* EaR: Update KMS URL refresh policy and fix bugs
Description
RESTKmsConnector implements discovery and refresh semantics i.e.
on bootstrap it discovers KMS Urls and periodically refresh the
URLs (handle server upgrade scenario). The current implementation
caches the URLs in a min-heap, as part of serving a request, actor
pops out elements from min-heap and attempts connecting to the server,
on failure, the URL is temporarily stored in a stack, at the end of
the request processing, the stack is merged back into the heap.
The code doesn't work as expected if there are multiple requests
consumes the heap causing following issues:
1. Min-heap would retain old URLs replaced by latest refresh (stack merge)
2. URL discovery file is read more than expected as multiple requests can
empty heap, causing the code to read URLs from the file.
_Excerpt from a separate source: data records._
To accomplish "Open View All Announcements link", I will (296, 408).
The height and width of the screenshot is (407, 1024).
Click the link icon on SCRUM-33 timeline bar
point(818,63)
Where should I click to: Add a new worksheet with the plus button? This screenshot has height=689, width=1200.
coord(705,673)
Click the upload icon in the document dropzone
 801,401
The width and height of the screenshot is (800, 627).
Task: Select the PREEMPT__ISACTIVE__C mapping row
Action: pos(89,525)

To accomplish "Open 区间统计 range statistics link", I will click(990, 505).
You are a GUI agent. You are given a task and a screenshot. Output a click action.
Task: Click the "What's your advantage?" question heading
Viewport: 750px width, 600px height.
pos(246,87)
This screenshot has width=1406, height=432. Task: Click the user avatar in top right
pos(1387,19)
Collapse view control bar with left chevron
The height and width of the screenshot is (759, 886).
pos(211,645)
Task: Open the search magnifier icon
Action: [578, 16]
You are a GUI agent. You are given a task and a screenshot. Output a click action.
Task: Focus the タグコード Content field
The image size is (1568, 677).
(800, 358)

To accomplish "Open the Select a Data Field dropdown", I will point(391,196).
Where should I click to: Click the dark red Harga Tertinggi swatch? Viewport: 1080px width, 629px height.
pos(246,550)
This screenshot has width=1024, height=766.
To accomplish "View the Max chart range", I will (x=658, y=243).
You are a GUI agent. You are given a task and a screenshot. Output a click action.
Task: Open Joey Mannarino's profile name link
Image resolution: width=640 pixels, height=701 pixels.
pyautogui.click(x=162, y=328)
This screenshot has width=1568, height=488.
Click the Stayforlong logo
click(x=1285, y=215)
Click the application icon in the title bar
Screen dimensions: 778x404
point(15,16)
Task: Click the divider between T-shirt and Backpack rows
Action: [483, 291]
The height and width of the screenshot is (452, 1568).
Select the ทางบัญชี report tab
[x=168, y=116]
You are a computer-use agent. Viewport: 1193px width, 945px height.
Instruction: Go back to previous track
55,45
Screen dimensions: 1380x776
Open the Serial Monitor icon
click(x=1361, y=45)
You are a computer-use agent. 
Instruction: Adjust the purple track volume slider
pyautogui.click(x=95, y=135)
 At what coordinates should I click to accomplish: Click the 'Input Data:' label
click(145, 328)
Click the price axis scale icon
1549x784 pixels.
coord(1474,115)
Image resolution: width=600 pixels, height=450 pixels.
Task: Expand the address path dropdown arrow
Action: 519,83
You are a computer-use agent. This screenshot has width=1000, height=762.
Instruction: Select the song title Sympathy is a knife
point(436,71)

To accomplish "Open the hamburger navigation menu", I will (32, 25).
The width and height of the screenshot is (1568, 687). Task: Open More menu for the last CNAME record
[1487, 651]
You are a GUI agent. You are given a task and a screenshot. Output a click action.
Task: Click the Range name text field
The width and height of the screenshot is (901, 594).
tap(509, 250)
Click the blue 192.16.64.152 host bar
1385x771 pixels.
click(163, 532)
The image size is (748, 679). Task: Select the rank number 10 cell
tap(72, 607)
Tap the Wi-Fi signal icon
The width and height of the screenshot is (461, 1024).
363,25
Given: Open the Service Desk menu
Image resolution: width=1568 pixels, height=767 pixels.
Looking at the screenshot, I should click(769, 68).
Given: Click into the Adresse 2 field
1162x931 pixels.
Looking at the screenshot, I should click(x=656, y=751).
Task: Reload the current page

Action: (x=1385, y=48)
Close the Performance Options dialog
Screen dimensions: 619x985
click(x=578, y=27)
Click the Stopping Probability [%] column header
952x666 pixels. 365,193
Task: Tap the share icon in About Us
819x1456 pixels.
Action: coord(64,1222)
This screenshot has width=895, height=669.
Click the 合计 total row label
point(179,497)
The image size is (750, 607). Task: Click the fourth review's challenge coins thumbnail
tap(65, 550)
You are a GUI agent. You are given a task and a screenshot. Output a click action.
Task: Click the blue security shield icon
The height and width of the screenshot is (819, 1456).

Patch proposes following policy to cache and maintain URLs priority:
1. Unresponsiveness penalty: KMS flaky connection or overload can cause
requests to timeout or fail; each such instance updates unresponsiveness
penalty of associated URL context. Further, the penalty is time bound and
deteriorate with time.
2. Cached URLs are sorted once a failure is encountered, priority followed
is:
2.1. Unresponsiveness penalty server(s) least preferred
2.2. Server(s) with high total-failures less preferred
2.3. Server(s) with high total-malformed response less preferred.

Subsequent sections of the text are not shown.